Medicare Part D is optional prescription drug coverage for a person enrolled in Medicare. It covers prescription drugs for hernia surgery recovery, such as pain medication.

The costs of hernia surgery may vary depending on several factors, such as whether the surgery is done on an outpatient or inpatient basis. The type of procedure may also be a factor in costs.

However, it is difficult to determine the exact costs of hernia surgery before the procedure because the total care and services are unknown.

According to a Medicare online tool, repair of a recurrent inguinal hernia, done at any age, varies between $407–$753, as shown in the table below.
The costs shown are averages across the nation, based on Medicare’s payments and copays in 2019.
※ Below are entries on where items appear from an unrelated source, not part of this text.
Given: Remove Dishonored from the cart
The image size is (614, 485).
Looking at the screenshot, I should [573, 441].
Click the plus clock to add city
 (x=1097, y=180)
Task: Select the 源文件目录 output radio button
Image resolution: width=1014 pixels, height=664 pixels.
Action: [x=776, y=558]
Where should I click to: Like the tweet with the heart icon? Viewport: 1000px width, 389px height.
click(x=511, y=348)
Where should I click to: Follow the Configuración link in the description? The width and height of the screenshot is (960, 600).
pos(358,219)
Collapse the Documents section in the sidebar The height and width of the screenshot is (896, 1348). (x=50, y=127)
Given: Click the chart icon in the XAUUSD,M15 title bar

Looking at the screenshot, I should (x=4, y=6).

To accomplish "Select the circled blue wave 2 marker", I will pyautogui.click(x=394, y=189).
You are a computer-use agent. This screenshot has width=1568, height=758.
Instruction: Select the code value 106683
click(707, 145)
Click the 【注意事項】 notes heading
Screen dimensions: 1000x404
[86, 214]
Doctor’s feeFacility’s feeTotal costMedicare paysA person pays
Ambulatory centers for surgery$664$1,377$2,041$1,632$407
Hospital outpatient department$664$3,109$3,733$3,018$753

There are several programs that may help with costs, such as Medicaid, Medigap, and Medicare savings programs (MSPs) including the Qualified Medicare Beneficiary (QMB) program.

  • Medicaid helps a person who has limited income and resources, and may help cover certain expenses related to hernia surgery. Coverage varies among states.
  • Medigap is supplemental insurance used to pay out-of-pocket costs such as deductibles and copays. It is offered by private health insurance companies, and coverage and costs vary between plans.
  • The QMB program pays Medicare Part A and Part B premiums, along with copays, coinsurance, and deductibles. It may also help with prescription drug costs and is based on a person’s income and resources.

Medicare offers coverage for hernia surgery, with Part B covering 80% of the costs. A person with a Medicare Part C (Medicare Advantage) plan may also have coverage. There are several programs that can offer additional financial assistance, including to a person with limited income and resources.